## Page excerpt
******************************

CAPITOL HILL

In a sure sign that they despair of Mr Bob Dole's chances of defeating President Clinton, Republican strategists are shifting…

In a sure sign that they despair of Mr Bob Dole's chances of defeating President Clinton, Republican strategists are shifting their attention to the races for the House and Senate. They are using the argument that Mr Clinton should be denied a blank cheque by a Democratic congressional victory. It appeals to a strong tradition of ticket splitting in the US electorate, a preference for shared rather than one party control of Capitol Hill.

It may even appeal secretly, to6, to Mr Clinton, insofar as he has defined himself with respect to the Republican Congress. It is widely recognised that he has handled relations with the House and Senate since the 1994 landslide in a masterly fashion. He has blamed the majority for blocking his legislation; but it has enabled him to practice an artful tactical plagiarism by adopting many of their more moderate, ideas as his own and simultaneously distancing himself from the rhetorical excesses of the radical right wing personified by the House Speaker, Mr Newt Gingrich. This strategy has contributed in no small measure to Mr Clinton's substantial lead in the opinion polls and to the growing confidence with which his team approaches the final stages of the campaign.

******************************

## Goal 1
Quote the records from their start through the line containing "[x=191, y=1346]", with both ends included, reproducing each line exactly.

(A run of records)
******************************

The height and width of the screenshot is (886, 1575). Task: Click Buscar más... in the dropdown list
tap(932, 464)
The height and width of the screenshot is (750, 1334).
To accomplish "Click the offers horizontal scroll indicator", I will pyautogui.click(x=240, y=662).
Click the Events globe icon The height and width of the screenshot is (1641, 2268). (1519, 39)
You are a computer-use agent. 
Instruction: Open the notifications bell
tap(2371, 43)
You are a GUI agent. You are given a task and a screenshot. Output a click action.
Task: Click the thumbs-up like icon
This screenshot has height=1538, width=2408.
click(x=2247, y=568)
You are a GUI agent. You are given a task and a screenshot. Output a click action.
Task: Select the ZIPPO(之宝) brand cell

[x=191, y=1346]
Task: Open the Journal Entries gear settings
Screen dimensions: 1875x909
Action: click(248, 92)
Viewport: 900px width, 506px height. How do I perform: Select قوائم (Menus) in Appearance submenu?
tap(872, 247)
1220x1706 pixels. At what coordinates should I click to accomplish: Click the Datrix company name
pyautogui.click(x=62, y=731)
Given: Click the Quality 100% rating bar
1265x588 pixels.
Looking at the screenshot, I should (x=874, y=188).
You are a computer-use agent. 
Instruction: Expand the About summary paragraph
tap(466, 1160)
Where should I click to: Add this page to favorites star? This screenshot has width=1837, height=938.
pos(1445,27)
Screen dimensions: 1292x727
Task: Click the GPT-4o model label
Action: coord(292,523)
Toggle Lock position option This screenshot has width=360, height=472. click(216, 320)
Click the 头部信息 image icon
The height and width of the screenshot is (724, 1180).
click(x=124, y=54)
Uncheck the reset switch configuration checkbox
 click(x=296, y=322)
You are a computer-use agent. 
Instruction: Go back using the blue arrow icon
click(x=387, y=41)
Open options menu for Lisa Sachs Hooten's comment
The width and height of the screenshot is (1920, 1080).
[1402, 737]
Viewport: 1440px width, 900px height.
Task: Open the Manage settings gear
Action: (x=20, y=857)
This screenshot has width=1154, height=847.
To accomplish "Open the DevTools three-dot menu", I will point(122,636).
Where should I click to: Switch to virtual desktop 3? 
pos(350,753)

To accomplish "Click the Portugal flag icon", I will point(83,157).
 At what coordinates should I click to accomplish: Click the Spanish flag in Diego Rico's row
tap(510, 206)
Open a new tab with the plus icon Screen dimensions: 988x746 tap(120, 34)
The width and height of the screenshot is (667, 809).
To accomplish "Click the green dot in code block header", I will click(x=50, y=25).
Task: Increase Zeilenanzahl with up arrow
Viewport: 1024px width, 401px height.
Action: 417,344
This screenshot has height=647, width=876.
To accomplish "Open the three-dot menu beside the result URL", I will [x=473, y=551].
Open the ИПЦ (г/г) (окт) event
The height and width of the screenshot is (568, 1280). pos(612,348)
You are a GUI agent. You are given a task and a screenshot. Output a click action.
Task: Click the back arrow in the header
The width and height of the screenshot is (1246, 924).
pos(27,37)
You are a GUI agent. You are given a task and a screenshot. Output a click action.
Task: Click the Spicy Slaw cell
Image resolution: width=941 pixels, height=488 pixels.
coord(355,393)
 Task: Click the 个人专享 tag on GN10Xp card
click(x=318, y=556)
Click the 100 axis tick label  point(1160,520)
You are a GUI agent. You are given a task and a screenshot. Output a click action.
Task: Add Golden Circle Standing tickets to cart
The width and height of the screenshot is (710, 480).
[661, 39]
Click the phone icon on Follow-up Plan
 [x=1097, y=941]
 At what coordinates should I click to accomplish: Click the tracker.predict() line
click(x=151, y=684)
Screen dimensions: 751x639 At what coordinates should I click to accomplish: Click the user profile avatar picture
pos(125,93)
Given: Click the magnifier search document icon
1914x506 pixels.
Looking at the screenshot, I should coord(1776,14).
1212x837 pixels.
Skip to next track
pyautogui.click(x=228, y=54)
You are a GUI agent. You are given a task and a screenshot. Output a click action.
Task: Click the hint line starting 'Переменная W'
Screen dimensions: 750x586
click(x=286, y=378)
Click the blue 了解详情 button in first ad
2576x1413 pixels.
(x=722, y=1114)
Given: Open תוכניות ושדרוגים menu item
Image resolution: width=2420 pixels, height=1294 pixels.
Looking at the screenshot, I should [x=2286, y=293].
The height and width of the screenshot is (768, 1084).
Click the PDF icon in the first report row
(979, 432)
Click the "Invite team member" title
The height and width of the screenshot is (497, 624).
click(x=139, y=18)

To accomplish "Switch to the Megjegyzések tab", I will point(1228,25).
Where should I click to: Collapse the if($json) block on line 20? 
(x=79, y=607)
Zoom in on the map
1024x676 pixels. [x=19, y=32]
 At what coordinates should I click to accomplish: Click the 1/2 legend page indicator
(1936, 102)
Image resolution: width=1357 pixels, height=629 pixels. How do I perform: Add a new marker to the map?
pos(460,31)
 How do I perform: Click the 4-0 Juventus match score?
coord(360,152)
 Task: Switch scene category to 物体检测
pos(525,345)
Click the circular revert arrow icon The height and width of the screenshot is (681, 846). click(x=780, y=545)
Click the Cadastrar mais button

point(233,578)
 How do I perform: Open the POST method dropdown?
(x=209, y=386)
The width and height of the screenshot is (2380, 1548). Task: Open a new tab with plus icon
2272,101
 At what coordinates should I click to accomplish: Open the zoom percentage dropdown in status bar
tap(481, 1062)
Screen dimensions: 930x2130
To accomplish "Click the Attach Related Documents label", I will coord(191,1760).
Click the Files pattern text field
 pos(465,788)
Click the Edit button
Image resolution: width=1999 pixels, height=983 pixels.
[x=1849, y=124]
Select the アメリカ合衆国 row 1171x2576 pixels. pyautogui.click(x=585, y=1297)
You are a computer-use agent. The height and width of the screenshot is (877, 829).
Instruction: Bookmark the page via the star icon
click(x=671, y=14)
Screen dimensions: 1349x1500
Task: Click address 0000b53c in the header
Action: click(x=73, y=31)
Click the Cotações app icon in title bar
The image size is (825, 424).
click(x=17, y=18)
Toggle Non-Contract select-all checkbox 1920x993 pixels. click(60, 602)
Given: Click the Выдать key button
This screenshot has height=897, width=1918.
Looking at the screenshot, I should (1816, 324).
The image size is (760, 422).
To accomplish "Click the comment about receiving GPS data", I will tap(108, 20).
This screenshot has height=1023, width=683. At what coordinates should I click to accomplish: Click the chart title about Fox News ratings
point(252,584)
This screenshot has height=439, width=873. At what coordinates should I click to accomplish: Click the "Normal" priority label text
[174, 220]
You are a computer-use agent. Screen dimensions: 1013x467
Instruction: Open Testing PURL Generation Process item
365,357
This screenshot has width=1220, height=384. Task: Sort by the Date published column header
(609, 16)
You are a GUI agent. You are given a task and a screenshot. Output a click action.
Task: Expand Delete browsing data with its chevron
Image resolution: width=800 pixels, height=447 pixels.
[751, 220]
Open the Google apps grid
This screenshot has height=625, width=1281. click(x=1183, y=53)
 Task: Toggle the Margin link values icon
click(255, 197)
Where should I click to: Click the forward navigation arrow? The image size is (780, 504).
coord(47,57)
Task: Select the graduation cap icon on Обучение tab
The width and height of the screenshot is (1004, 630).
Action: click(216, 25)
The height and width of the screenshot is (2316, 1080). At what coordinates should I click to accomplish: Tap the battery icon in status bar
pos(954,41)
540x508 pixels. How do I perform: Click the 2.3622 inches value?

******************************

## Goal 2
According to the Capitol Hill article, where are Republican strategists shifting their attention?

## Problem solution 1
The height and width of the screenshot is (886, 1575). Task: Click Buscar más... in the dropdown list
tap(932, 464)
The height and width of the screenshot is (750, 1334).
To accomplish "Click the offers horizontal scroll indicator", I will pyautogui.click(x=240, y=662).
Click the Events globe icon The height and width of the screenshot is (1641, 2268). (1519, 39)
You are a computer-use agent. 
Instruction: Open the notifications bell
tap(2371, 43)
You are a GUI agent. You are given a task and a screenshot. Output a click action.
Task: Click the thumbs-up like icon
This screenshot has height=1538, width=2408.
click(x=2247, y=568)
You are a GUI agent. You are given a task and a screenshot. Output a click action.
Task: Select the ZIPPO(之宝) brand cell

[x=191, y=1346]

## Problem solution 2
To the races for the House and Senate.